▶ _What the task requires_
Search the data for the word "menu" and copy every line where it occurs.

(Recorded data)
_ _ _ _

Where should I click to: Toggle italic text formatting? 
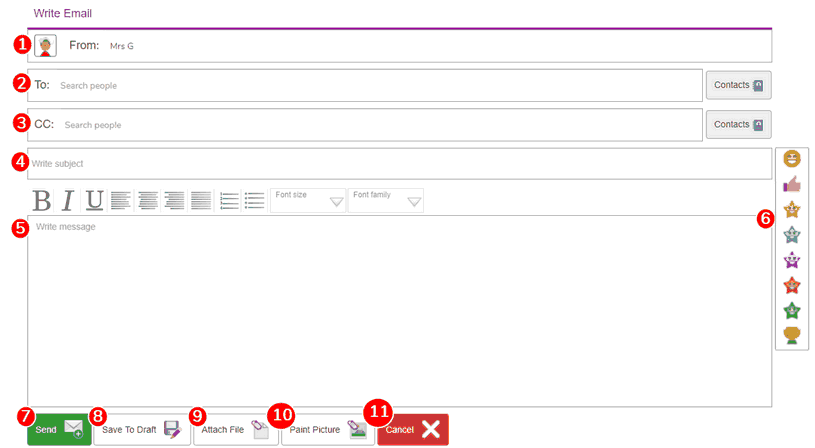(x=68, y=200)
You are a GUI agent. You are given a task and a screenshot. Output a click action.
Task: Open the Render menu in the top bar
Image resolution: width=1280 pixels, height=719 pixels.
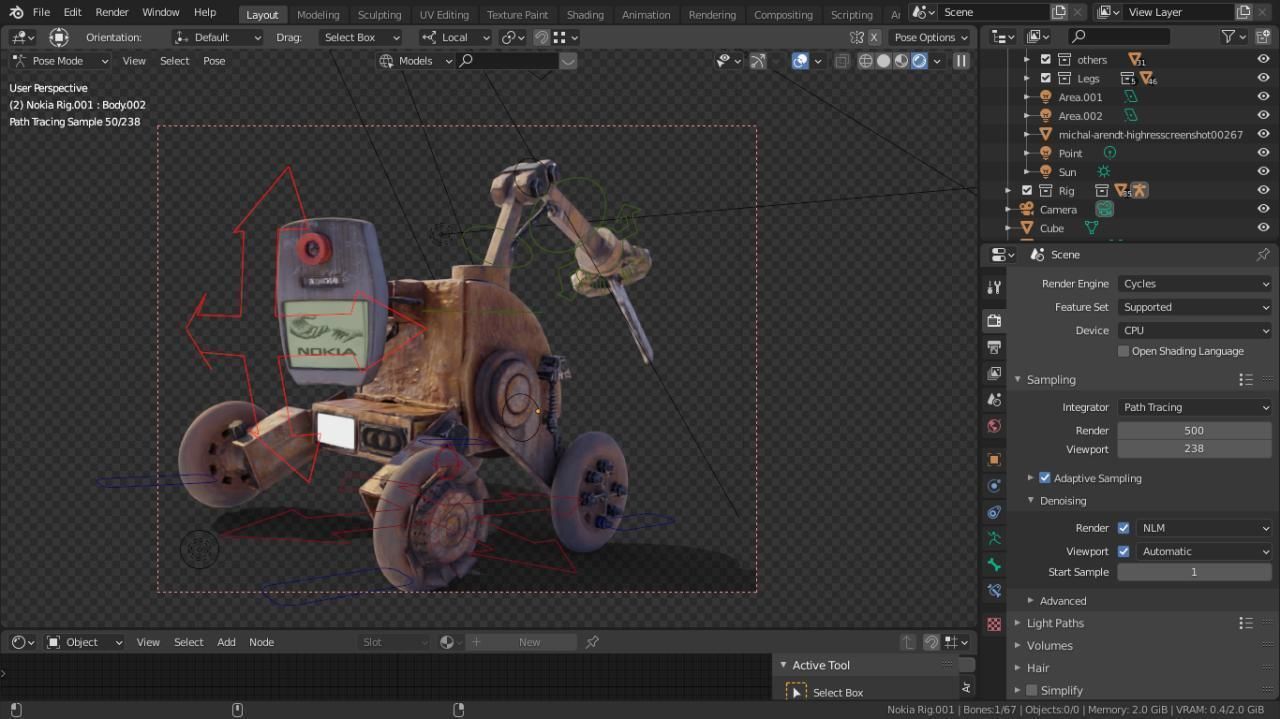(111, 12)
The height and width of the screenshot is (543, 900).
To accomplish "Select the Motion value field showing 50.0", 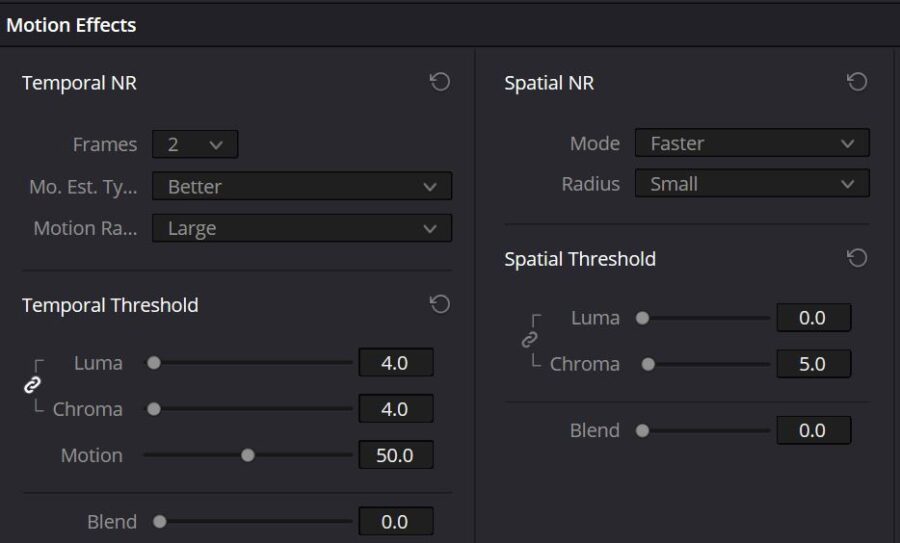I will coord(395,455).
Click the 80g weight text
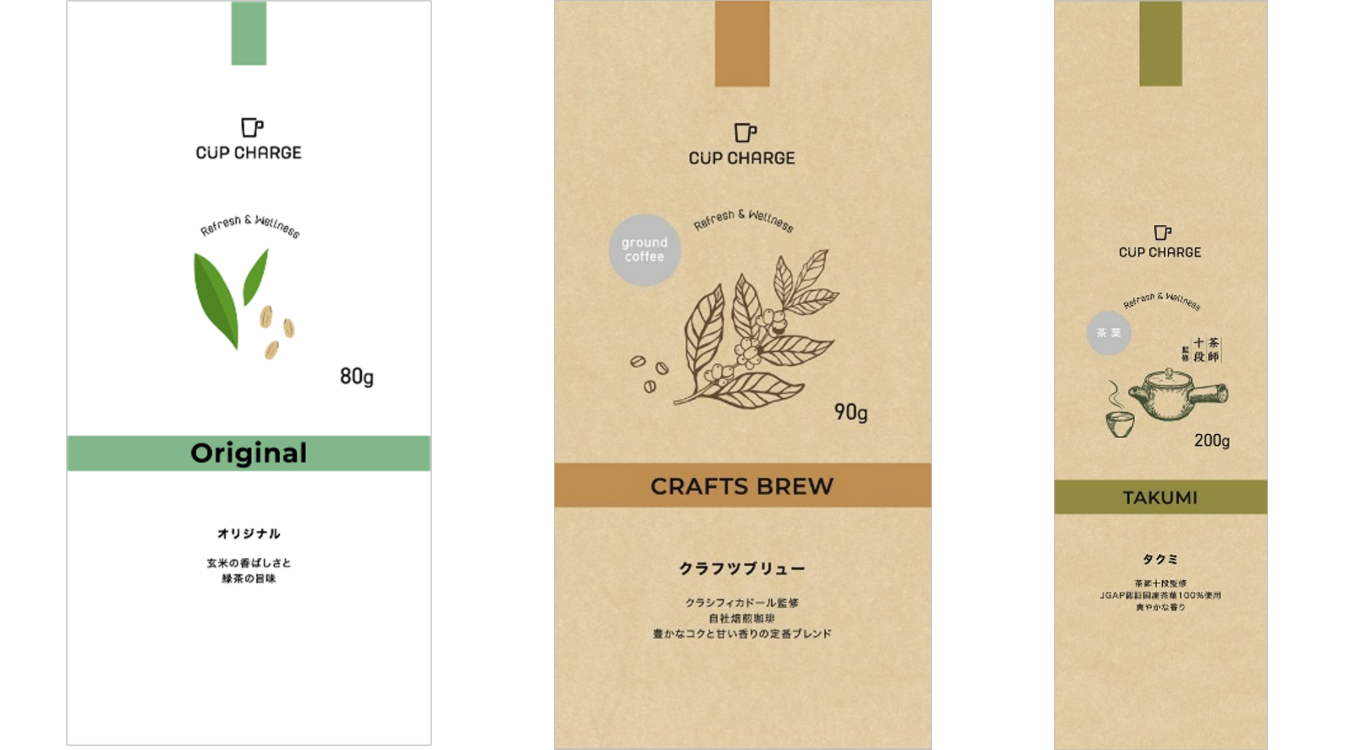The height and width of the screenshot is (750, 1360). tap(357, 377)
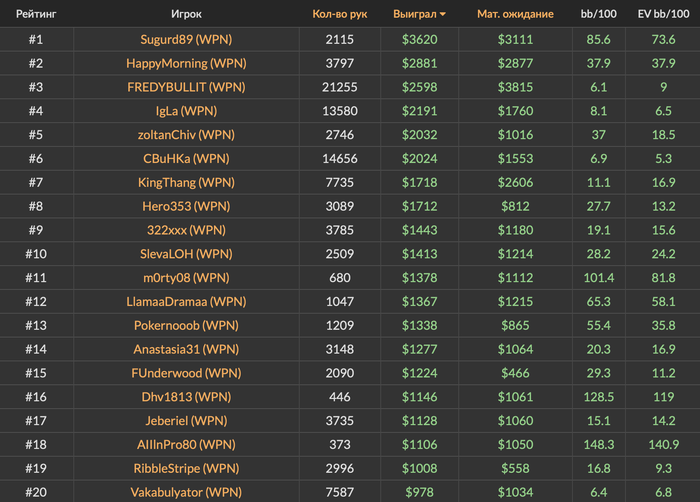Open Vakabulyator (WPN) player page
Image resolution: width=700 pixels, height=502 pixels.
pyautogui.click(x=186, y=492)
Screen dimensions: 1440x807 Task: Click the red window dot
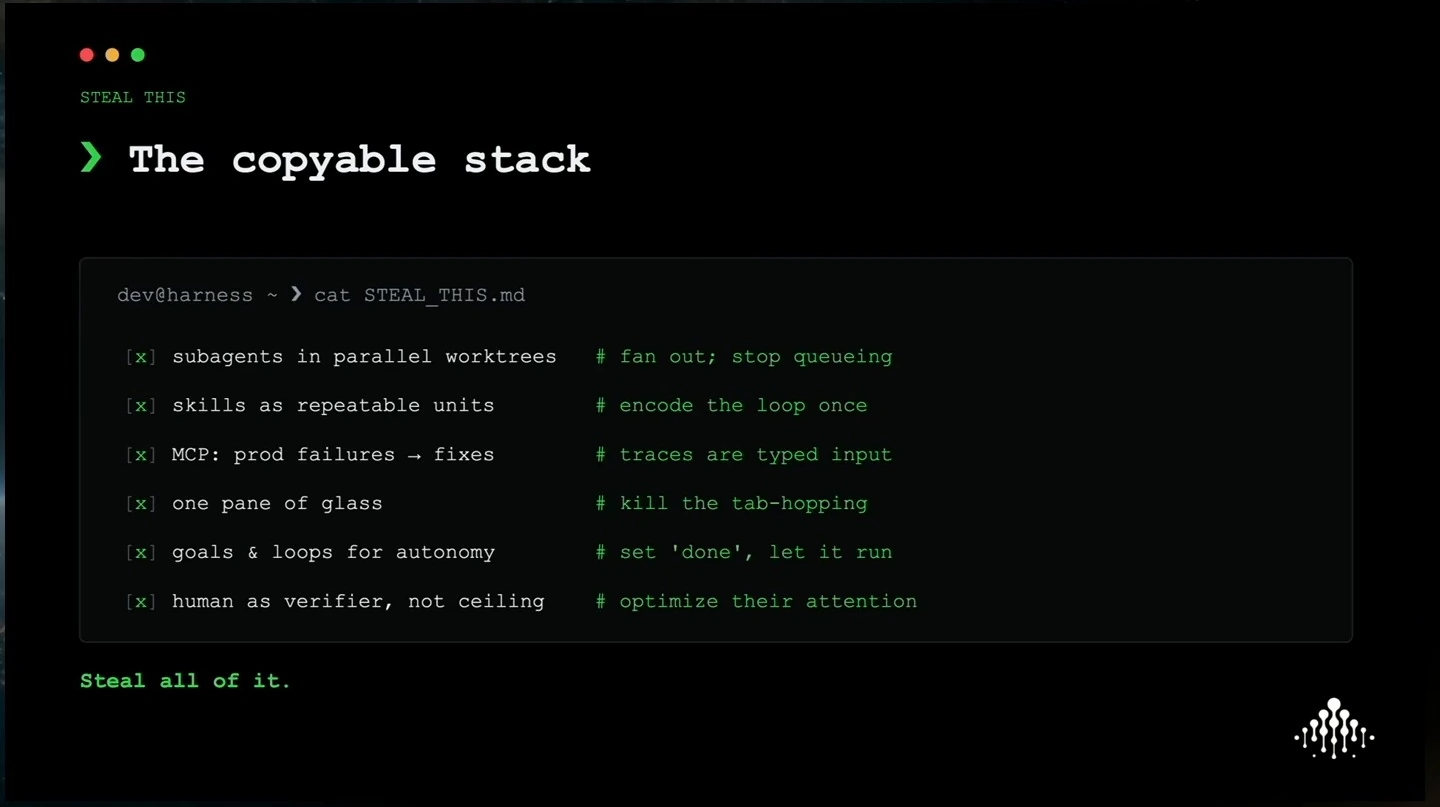tap(87, 55)
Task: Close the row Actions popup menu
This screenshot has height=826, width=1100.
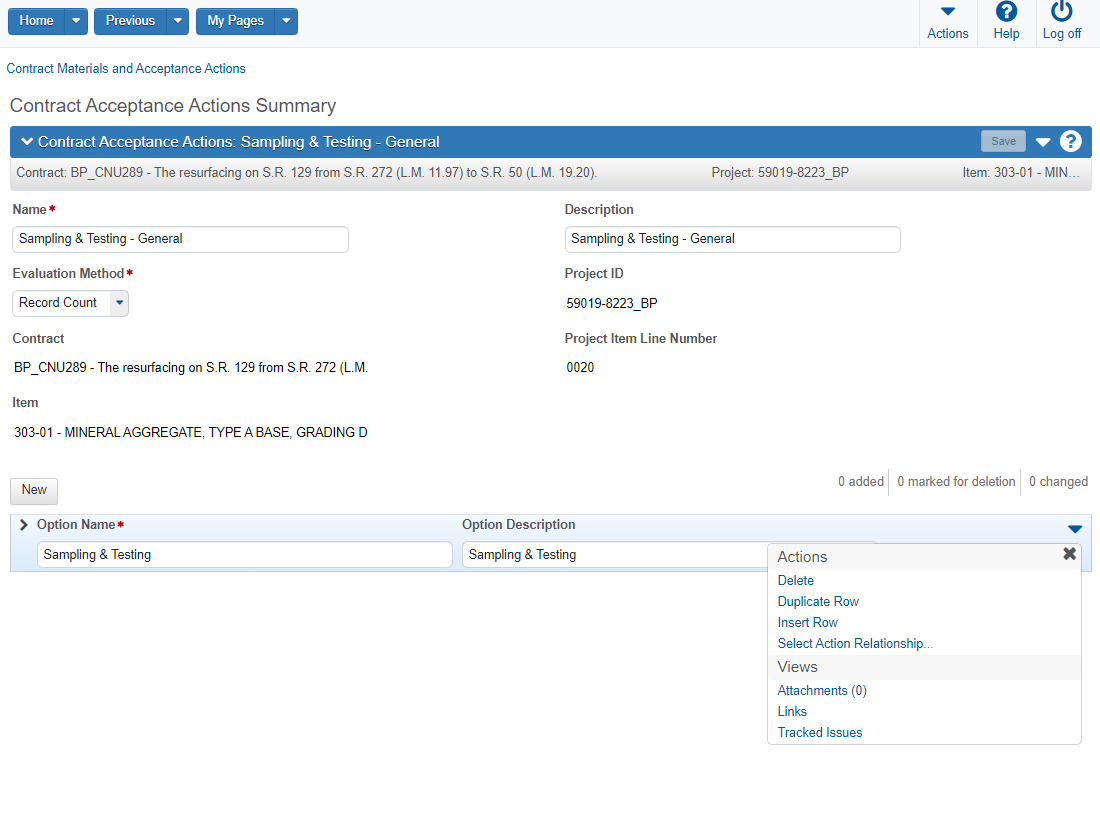Action: tap(1069, 554)
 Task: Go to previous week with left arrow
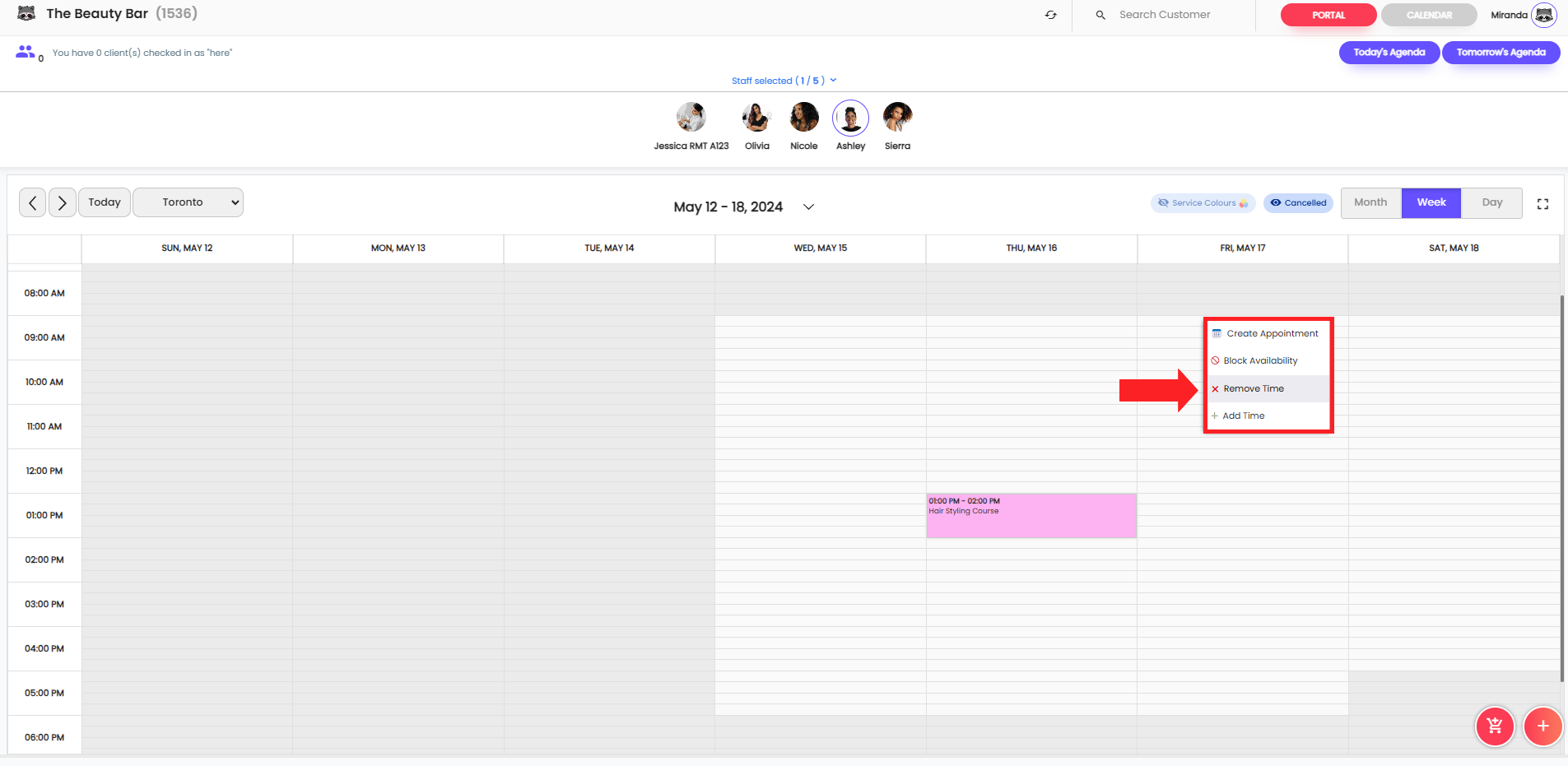pos(33,202)
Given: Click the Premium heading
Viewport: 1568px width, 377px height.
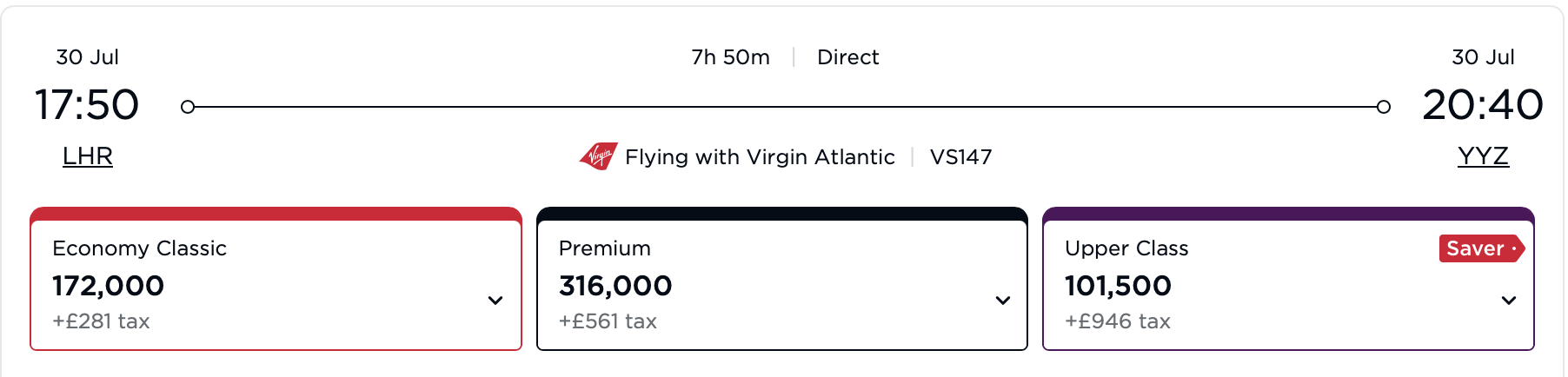Looking at the screenshot, I should point(605,248).
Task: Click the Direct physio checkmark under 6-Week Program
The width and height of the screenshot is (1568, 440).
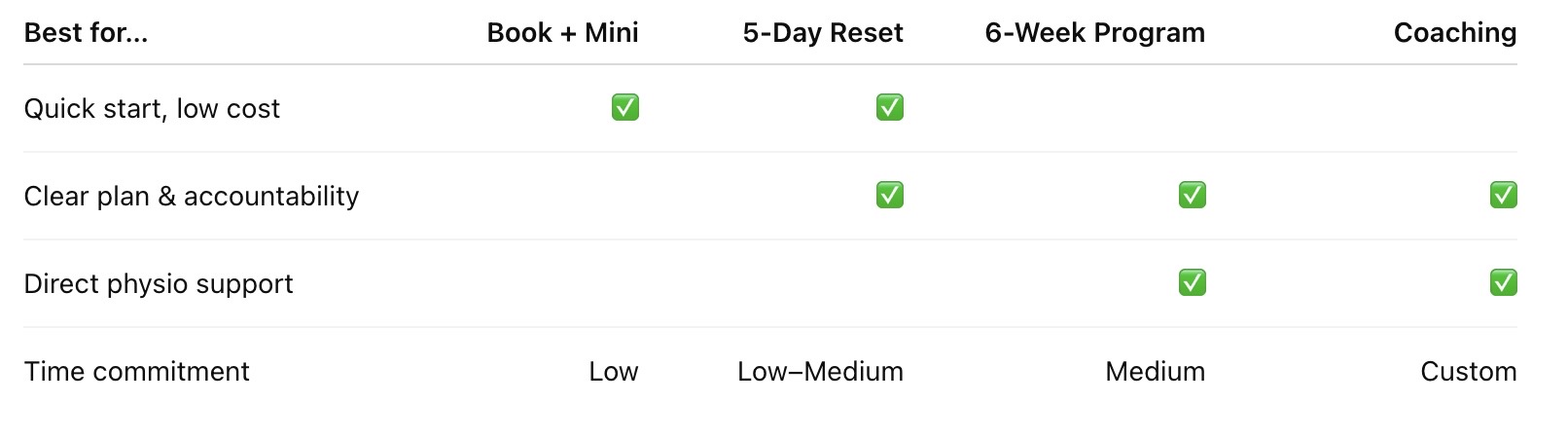Action: (x=1192, y=282)
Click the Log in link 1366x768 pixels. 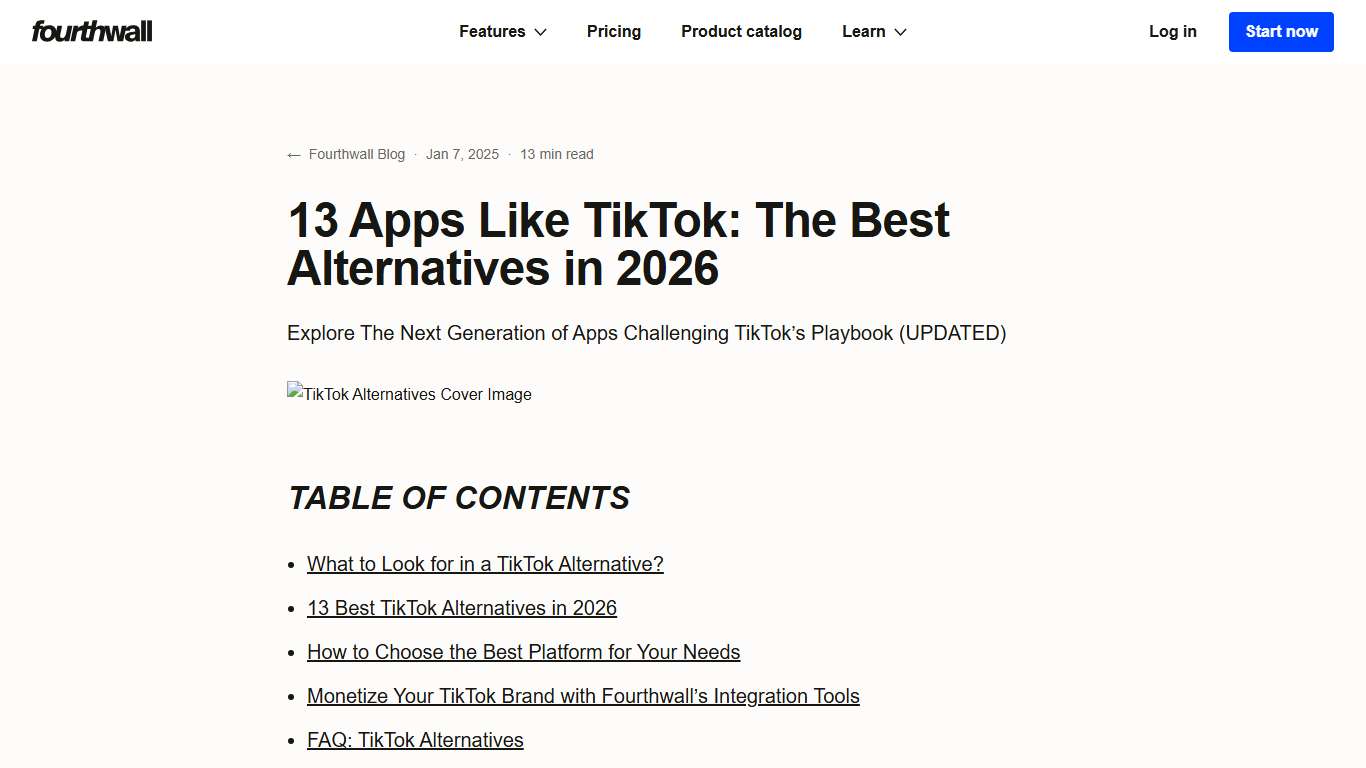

_ _ _ _

▶ _Completed exercise_
Task: Open the Render menu in the top bar
Task: Close the row Actions popup menu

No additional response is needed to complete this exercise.